So you want to ride to the top of Europe? Nordkapp isn’t it – but you can still reach it.

The classic North Cape pic, as my buddy Jon and I saw it. Photo: HP

The classic Nordkapp picture. But you are not on top of mainland Europe when you’re standing by the Globe.

After many adventurous miles on your motorcycle, you finally reach your goal. The North Cape – Nordkapp. You park your bike and wander along the path leading to the plateau and ask a fellow tourist to take a picture of you beside the famous Globe. You are on top of the world. On top of mainland Europe. Only – you aren’t.

Contrary to popular belief, Nordkapp is not the northernmost point in Europe. Some argue that the fact that Nordkapp is situated on the Magerøya Island in itself disqualifies it from being the northernmost point on mainland Europe. But for some reason, Nordkapp has gotten away with it, especially after they built the under sea tunnel connecting the mainland and Magerøya Island. Heavy marketing has also led most people to accept that the Nordkapp plateau IS the northernmost point.

But even if we accept that Magerøya is a part of the mainland, Nordkapp (N 71° 10’ 21”) is still not farthest to the north. Actually, it is Knivskjelodden (N 71° 11’ 08”). Knivskjelodden is a small peninsula west-northwest of the Nordkapp plateau. It is nearly 1.500 meters further north than the plateau itself, and you can see it when you stand by the Globe.

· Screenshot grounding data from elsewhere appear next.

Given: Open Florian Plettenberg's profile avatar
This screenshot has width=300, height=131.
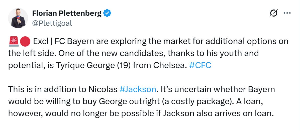Looking at the screenshot, I should click(x=18, y=18).
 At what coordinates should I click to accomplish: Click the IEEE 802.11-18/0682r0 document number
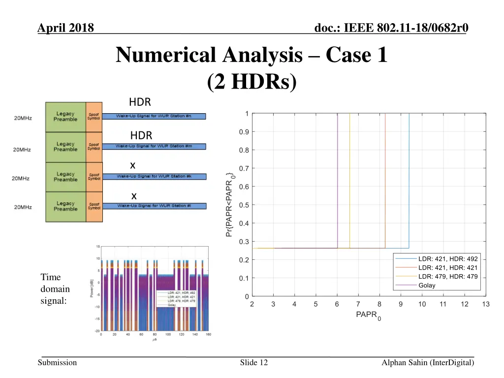point(391,28)
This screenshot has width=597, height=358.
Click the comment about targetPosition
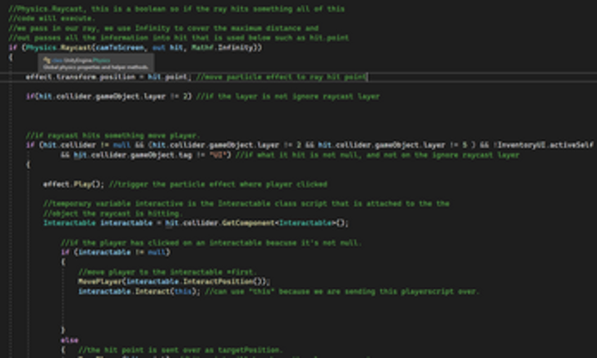(181, 350)

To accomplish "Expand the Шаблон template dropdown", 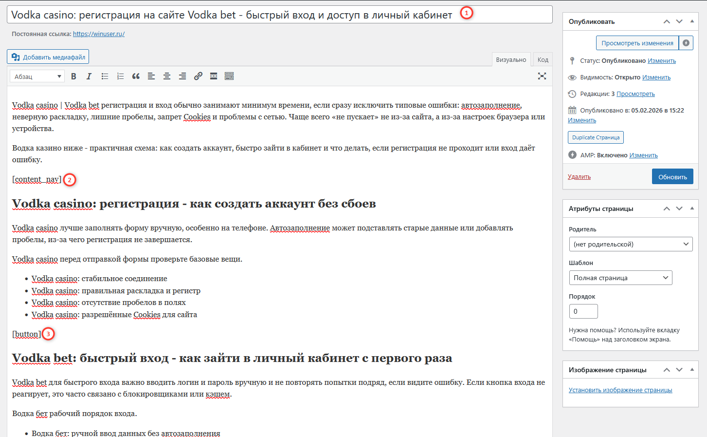I will (x=620, y=278).

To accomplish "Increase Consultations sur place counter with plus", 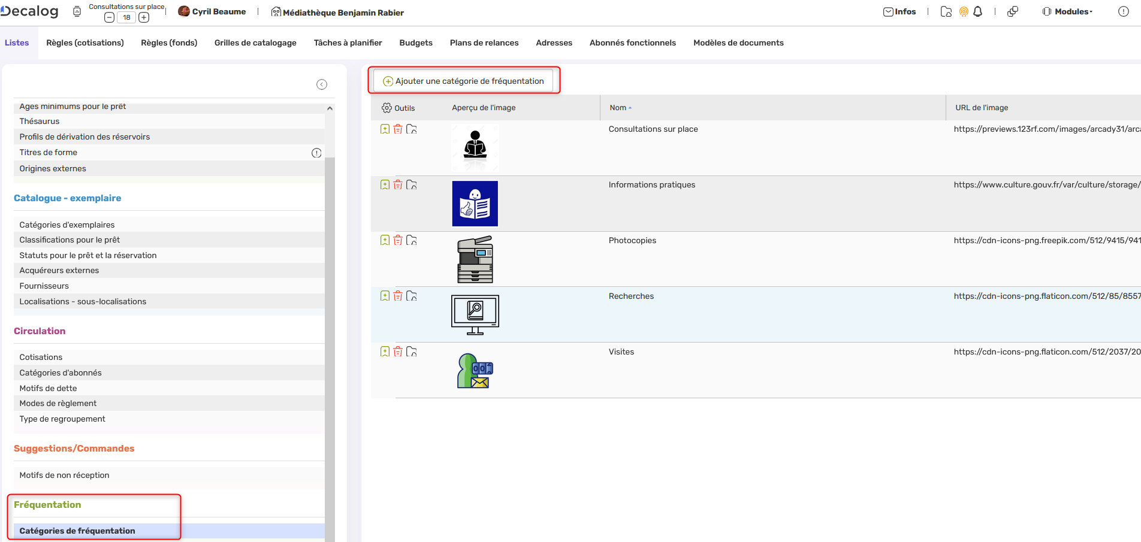I will [x=144, y=17].
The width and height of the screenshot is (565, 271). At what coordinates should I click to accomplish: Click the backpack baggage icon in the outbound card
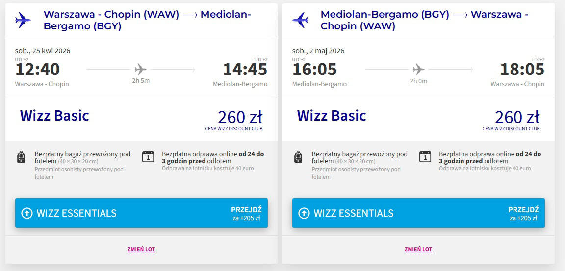click(21, 157)
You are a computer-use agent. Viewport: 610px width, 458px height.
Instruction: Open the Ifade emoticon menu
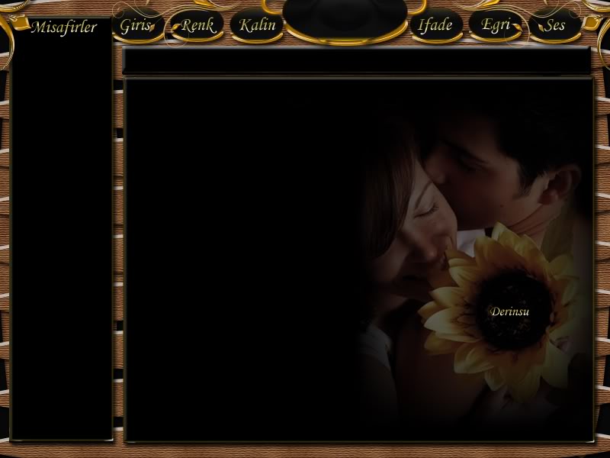[x=436, y=26]
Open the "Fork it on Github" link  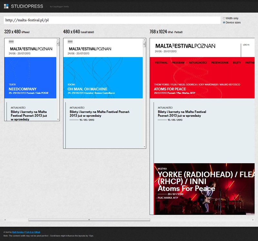pyautogui.click(x=33, y=232)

The good thing is that Knivskjelodden is reachable – but you’ll have to walk there. Some 7 kms south of the plateau,along the main road, you will find the starting point of a marked walking path leading to Knivskjelodden. The path is 8 kms long and will take you some 2 hrs to walk.

It might seem like quite an ordeal, but hey – how often are you on the real Top of Europe?

Standing by the Nordkapp globe, Jon is pointing at Knivskjelodden, where he actually has been.

Standing by the Nordkapp globe, Jon is pointing at Knivskjelodden, where he actually has been.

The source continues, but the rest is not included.